When James Clapper, the director of National Intelligence, lied to the Senate Intelligence Committee in June about the National Security Agency’s top-secret program to spy on U.S. citizens, he did Americans a favor. He reminded us that government officials habitually lie, then hide behind the shield of national security. They get away with their deception for years, if not decades.
One of the biggest U.S. whoppers began in May 1945, just three days after Germany surrendered to the Allied Forces. It lay buried in classified documents until the mid-1980s.

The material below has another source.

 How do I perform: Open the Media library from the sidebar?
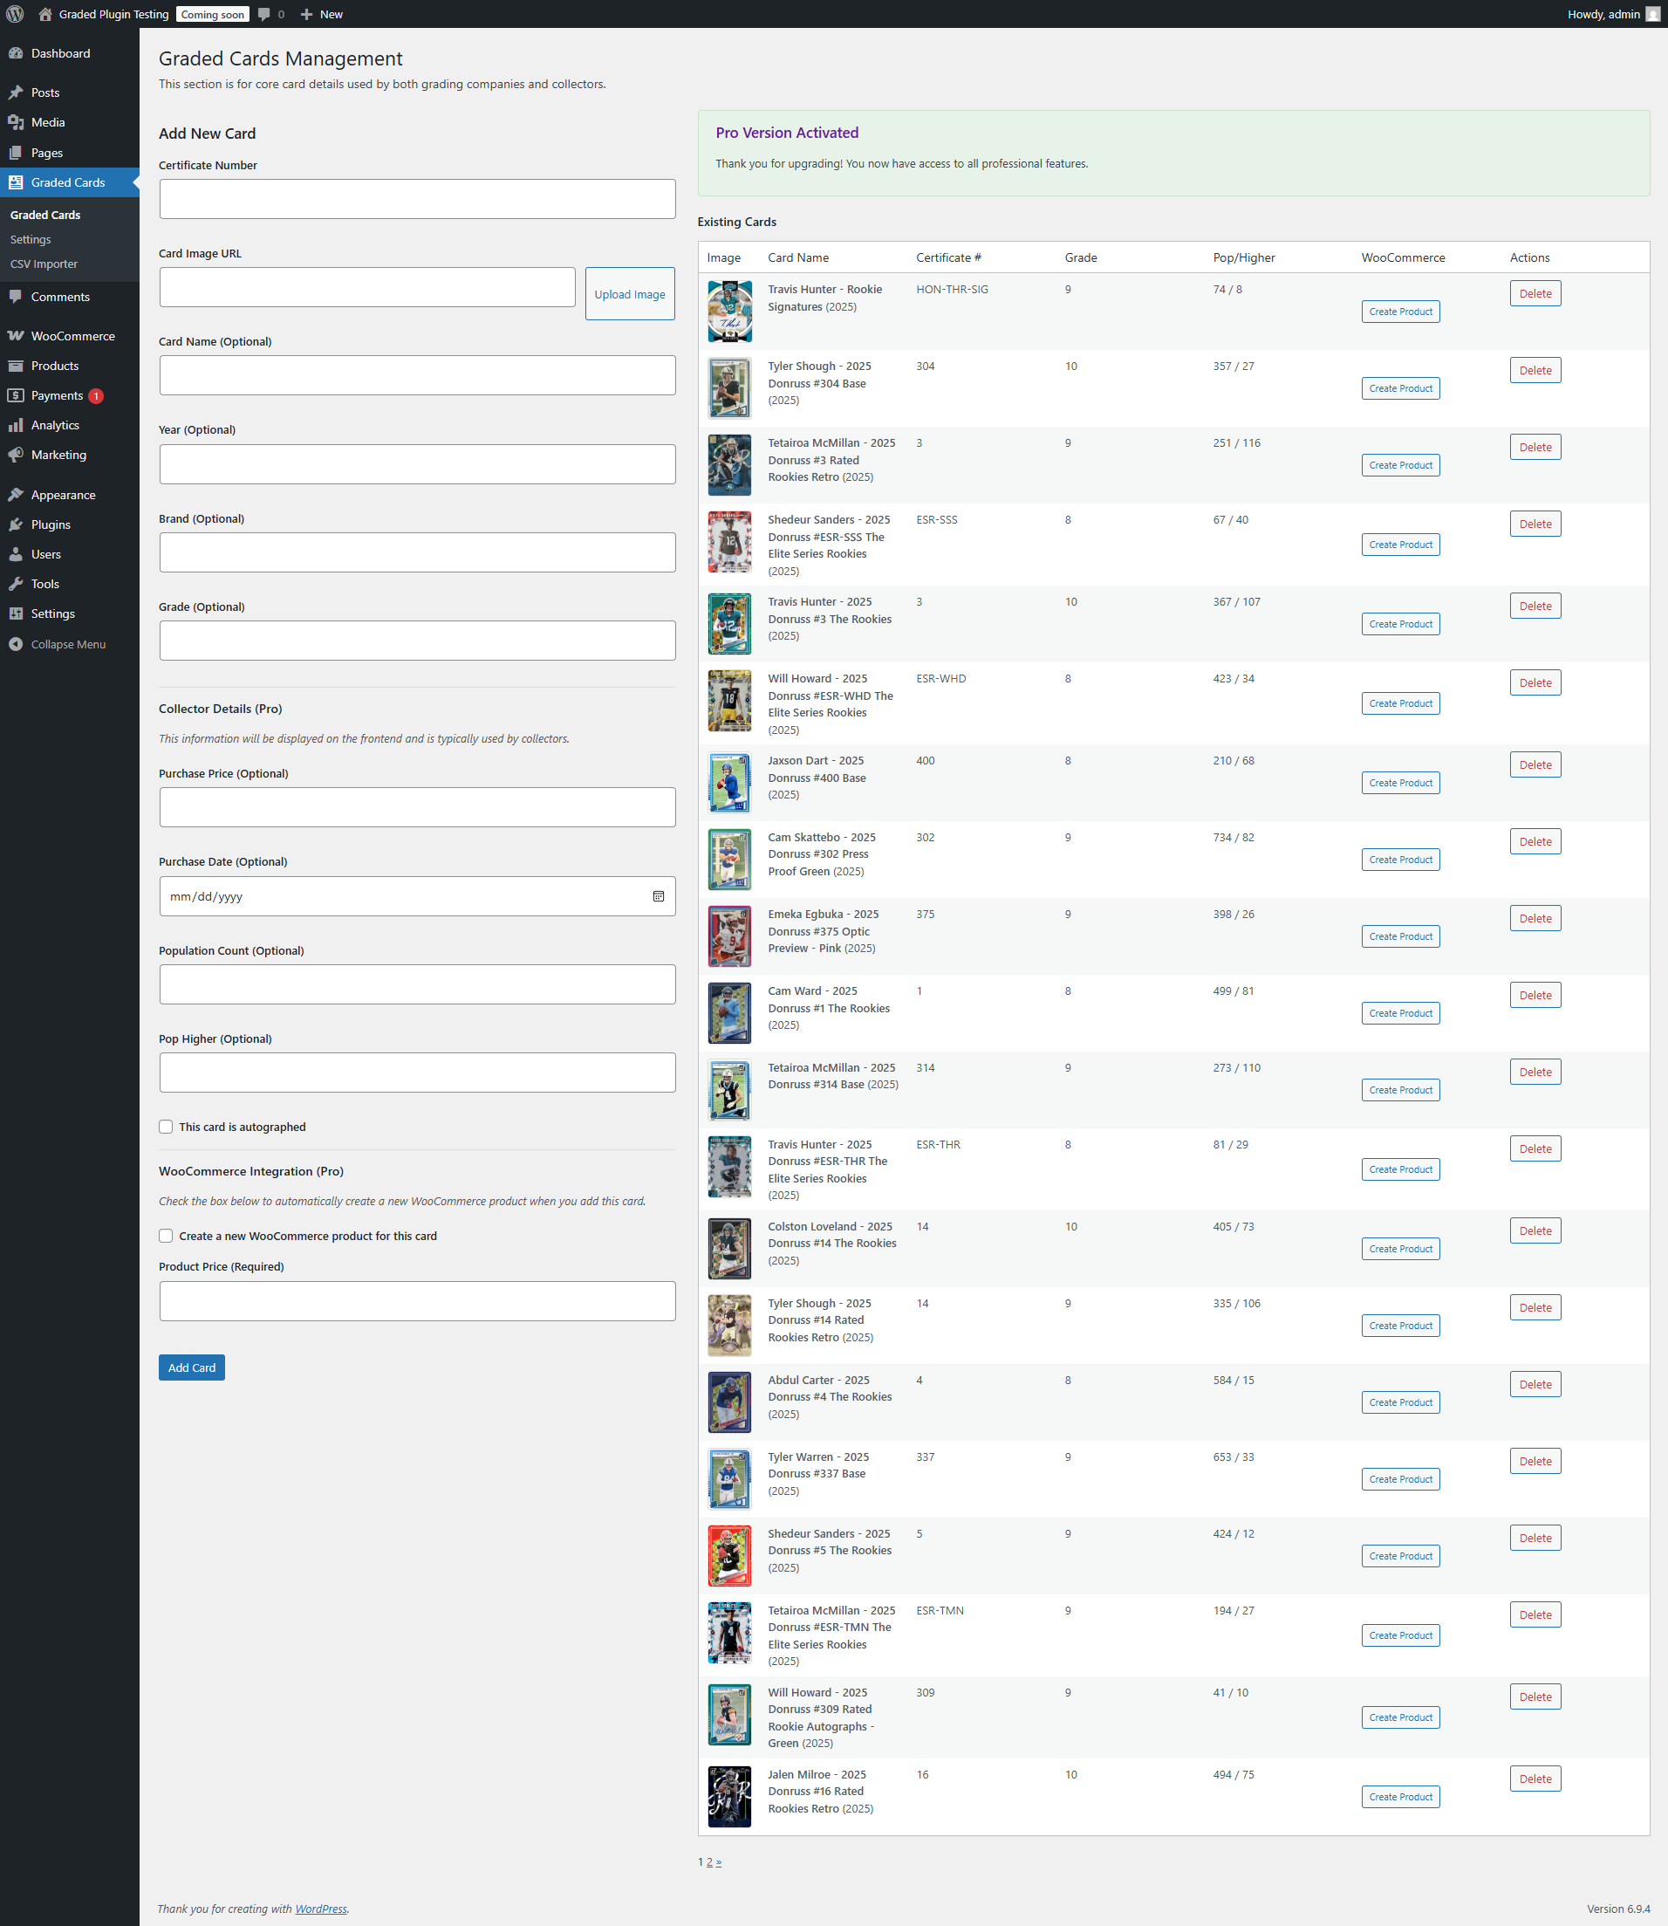(x=47, y=122)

When the Allies began trying Nazi war criminals at Nuremberg in late 1945, Americans were proud of their country. What we didn’t suspect, however, was that the U.S. military-intelligence complex was simultaneously obstructing that very same justice system.
On May 10 of that year, the U.S. Joint Chiefs of Staff (JCS) sent a top-secret, 10,000-word directive to Gen. Dwight D. Eisenhower, commander in chief of the Allied Forces in Western Europe. In it, the JCS ordered Eisenhower to “search out and arrest ... all persons who have participated in the planning or carrying out [of] Nazi enterprises involving or resulting in atrocities or war crimes.” The JCS went on to direct Eisenhower not to grant any “special consideration” to those arrested for war crimes.
Nothing could have been clearer or tougher.